### EXERCISE BRIEF
Reproduce every line of the data below word for word, leaving out the pictures.

### INPUT ROWS

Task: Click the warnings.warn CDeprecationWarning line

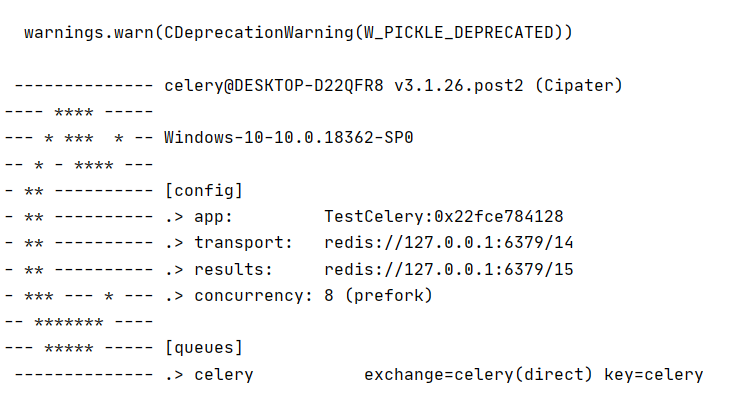Action: (x=298, y=33)
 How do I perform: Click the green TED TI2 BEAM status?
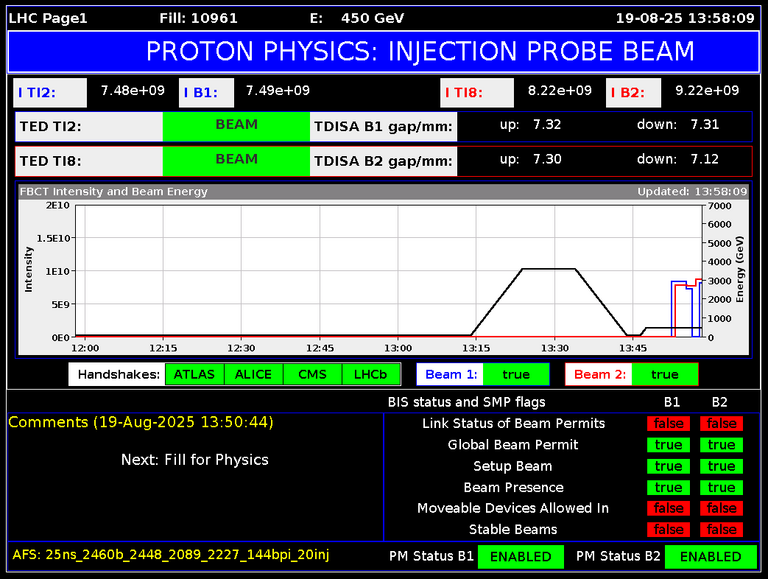[x=236, y=126]
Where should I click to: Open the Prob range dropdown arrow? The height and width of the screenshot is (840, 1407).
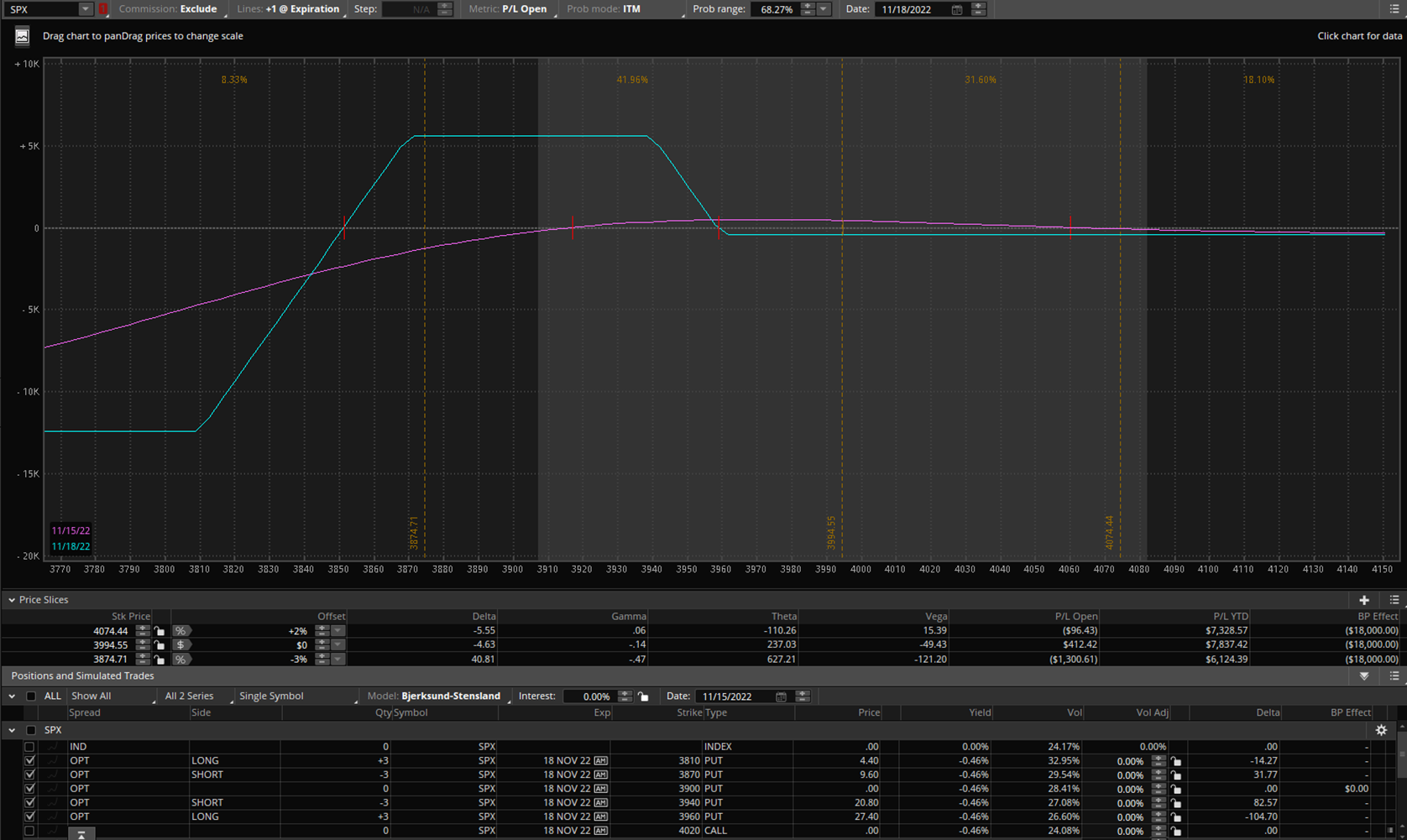[x=824, y=9]
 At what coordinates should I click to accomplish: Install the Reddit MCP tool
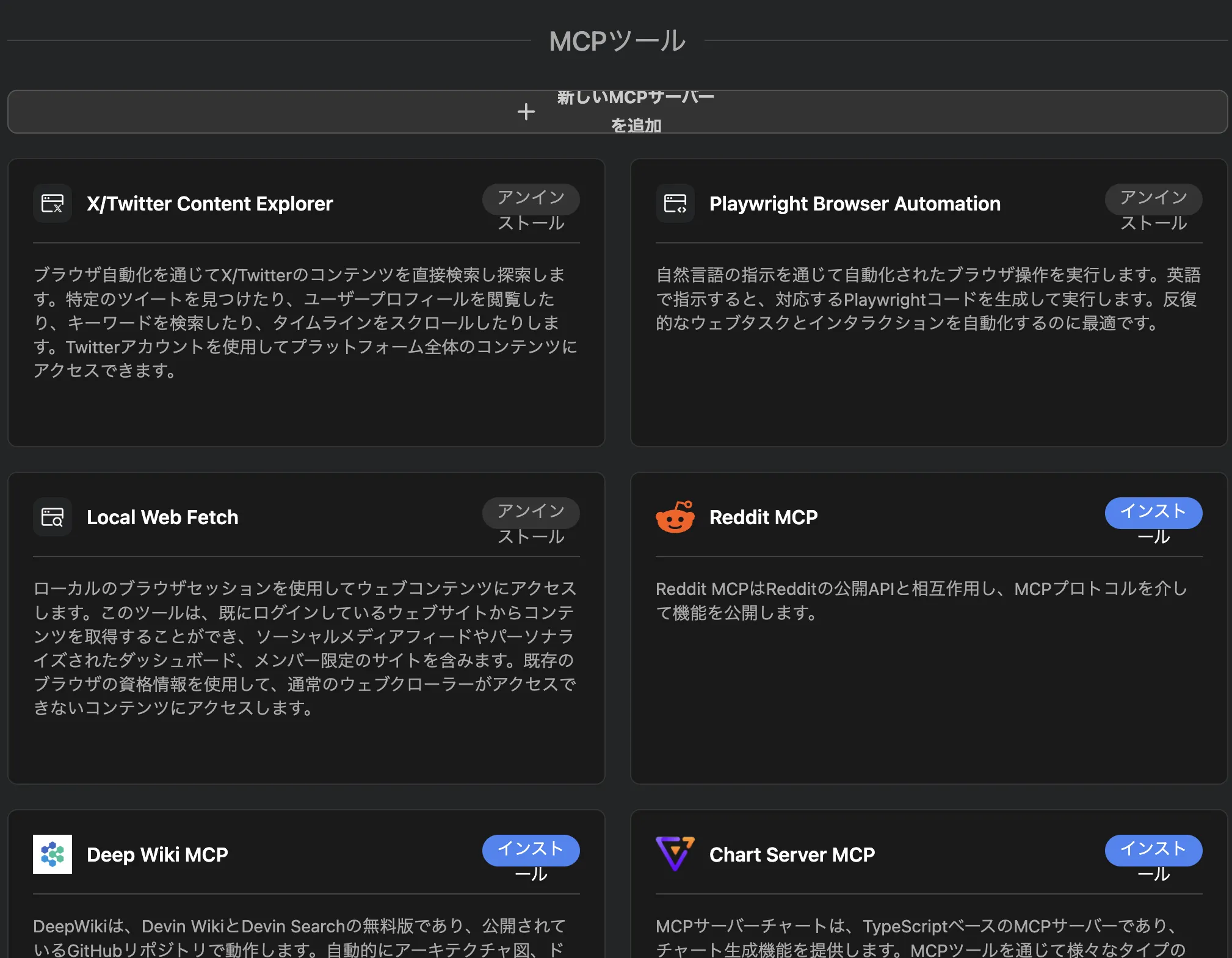pos(1153,514)
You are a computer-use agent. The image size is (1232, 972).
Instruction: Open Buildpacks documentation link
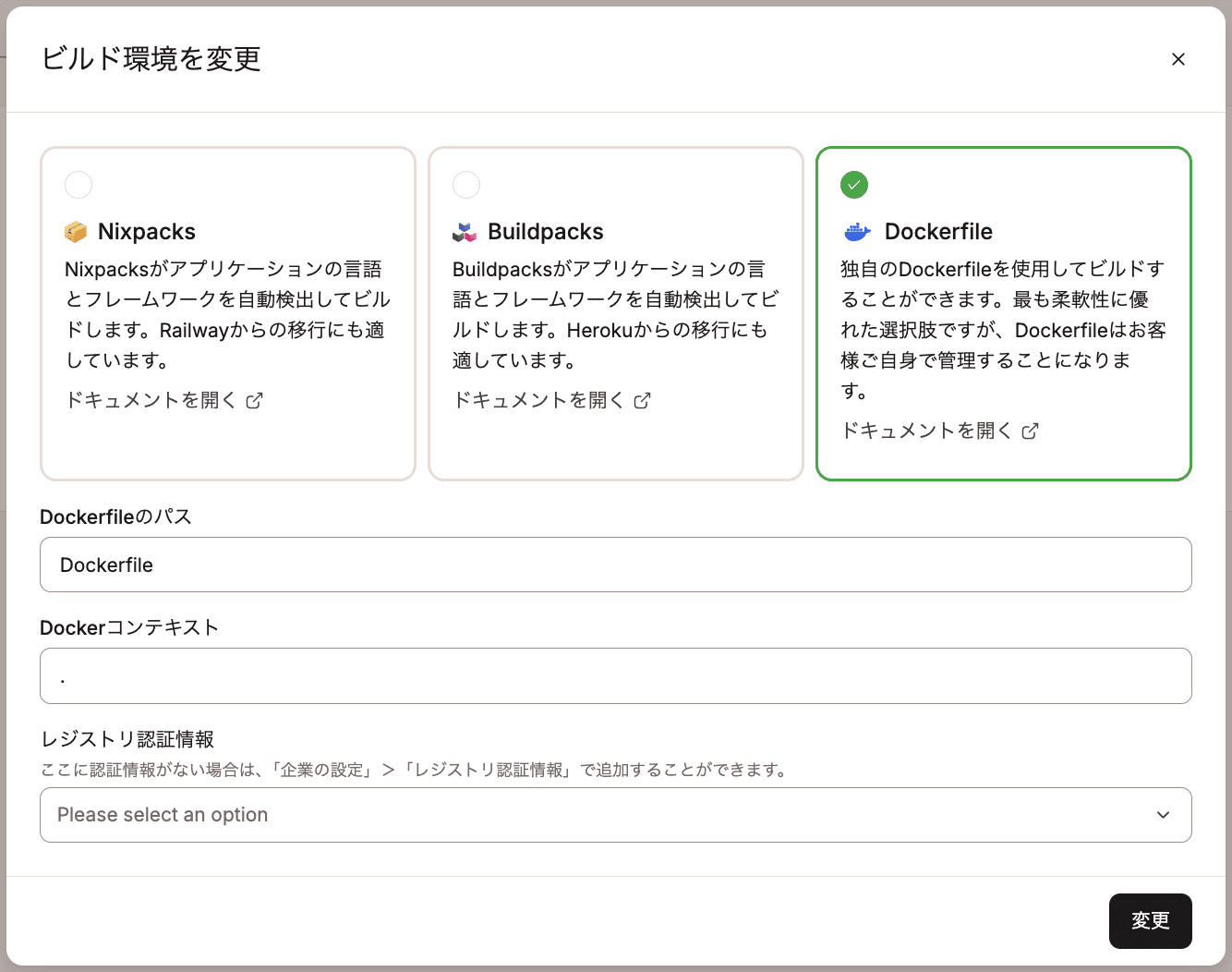pos(539,400)
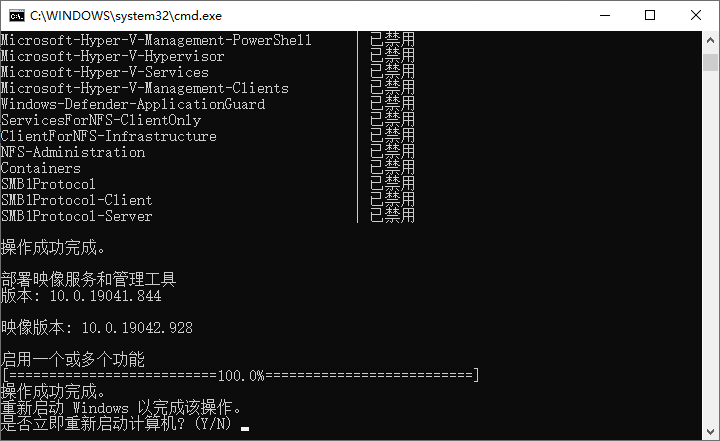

### COMPLETED EXERCISE
Task: Click the warnings.warn CDeprecationWarning line

Action: (x=298, y=33)
 How do I perform: Click the green TED TI2 BEAM status?
[x=236, y=126]
Where should I click to: Open the Prob range dropdown arrow? The height and width of the screenshot is (840, 1407).
[x=824, y=9]
 At what coordinates should I click to accomplish: Install the Reddit MCP tool
pos(1153,514)
You are a computer-use agent. The image size is (1232, 972).
Instruction: Open Buildpacks documentation link
pos(539,400)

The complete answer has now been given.